Go Down

Topic: dhcp request (ethernet.begin(mac)) hangs in parseDHCPResponse of Dhcp.cpp (Read 5364 times) previous topic - next topic

DanH

Hi,

First, as a first time poster I'd just like to state that the arduino hardware, software, libraries, and user communities are fantastic. I'm truly amazed at the quality.

I am planning to use an arduino to monitor power buses for our computer room in a fortune 500 company. I purchased an ethernet shield a while back and ran a couple of the examples and everything ran properly out of the box (the primary test being UdpNtpClient).

I finally brought the hardware into the office and started trying to make it work here. Ethernet.begin(mac) failed (hung) right off the bat. I temporarily bypassed the problem by using static IP addressing, but it troubled me DHCP wasn't working so I came back to figure it out.

I found that the call to DHCPResponse never returned. Digging in deeper I found that this procedure would continue attempting to process DHCP options after the end option ($FF) was hit.

when endoption is parsed, it just drops out of the switch statement:
                case endOption :
                    break;

there *should* be nothing left in the buffer at this time, so the while loop should exit:
        while (_dhcpUdpSocket.available() > 0)

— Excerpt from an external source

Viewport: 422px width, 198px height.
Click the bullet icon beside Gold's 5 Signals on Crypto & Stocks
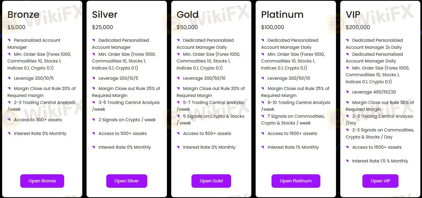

BUT for some reason it doesn't. I examined the packet with a protocol analyzer, and there is nothing in the packet after the FF option.

I don't understand what is happening well enough to figure out why the buffer isn't empty but I am able to make it empty by modifying  the endOption case like this:

                case endOption :
                    _dhcpUdpSocket.flush();
                    break;

This works and DHCP no longer hangs when I use our work DHCP server.

I can only guess the reason the original DHCP.cpp code works at home and not in the office has something to do with the options the office dhcp server transmits. It transmits these options: 53, 1, 58, 59, 51, 54, 3, 16, 14, $FF.

My 'fix' works, but it doesn't address the underlying reason as to why either the buffer isn't empty or the function at least doesn't think it is empty.

Dan



SurferTim

It probably thinks it has stuff in the rx buffer when it is empty. The "605 Bug" is the most likely suspect. It affects about all ethernet functions, including udp and dhcp.
http://code.google.com/p/arduino/issues/detail?id=605

Here is a thread where another user had about the same problem with dhcp:
http://arduino.cc/forum/index.php/topic,93623.0.html

DanH

Thanks for the response.

It sounded like this should fix the problem, yet somehow doesn't. I spent the afternoon trying to figure out the problem myself. Even with your change, when I first get back the DHCPOffer packet, it reports 614 bytes in the UDP part of the packet. Looking at wireshark the correct size should have been 311.

Here is how I examine the size of the udp packet (see Serial.println):

Code: [Select]
uint8_t DhcpClass::parseDHCPResponse(unsigned long responseTimeout, uint32_t& transactionId)
{
uint16_t avail;
    uint16_t cc = 0;
    uint8_t type = 0;
    uint8_t opt_len = 0;

    unsigned long startTime = millis();

    while((avail = _dhcpUdpSocket.parsePacket()) <= 0)
    {
        if((millis() - startTime) > responseTimeout)
        {
            return 255;
        }
        delay(50);
    }
    // start reading in the packet
    RIP_MSG_FIXED fixedMsg;
    Serial.print("~bytes at top of parseDHCPResponse=");Serial.println(_dhcpUdpSocket.available());
    _dhcpUdpSocket.read((uint8_t*)&fixedMsg, sizeof(RIP_MSG_FIXED));


I checked  this all the way to the code you suggest modifying and it returns what I see here.

The other puzzling part of this is I used this same arduino/ethernet shield and version of the compiler at home and it worked fine.



SurferTim

Quote
It sounded like this should fix the problem, yet somehow doesn't.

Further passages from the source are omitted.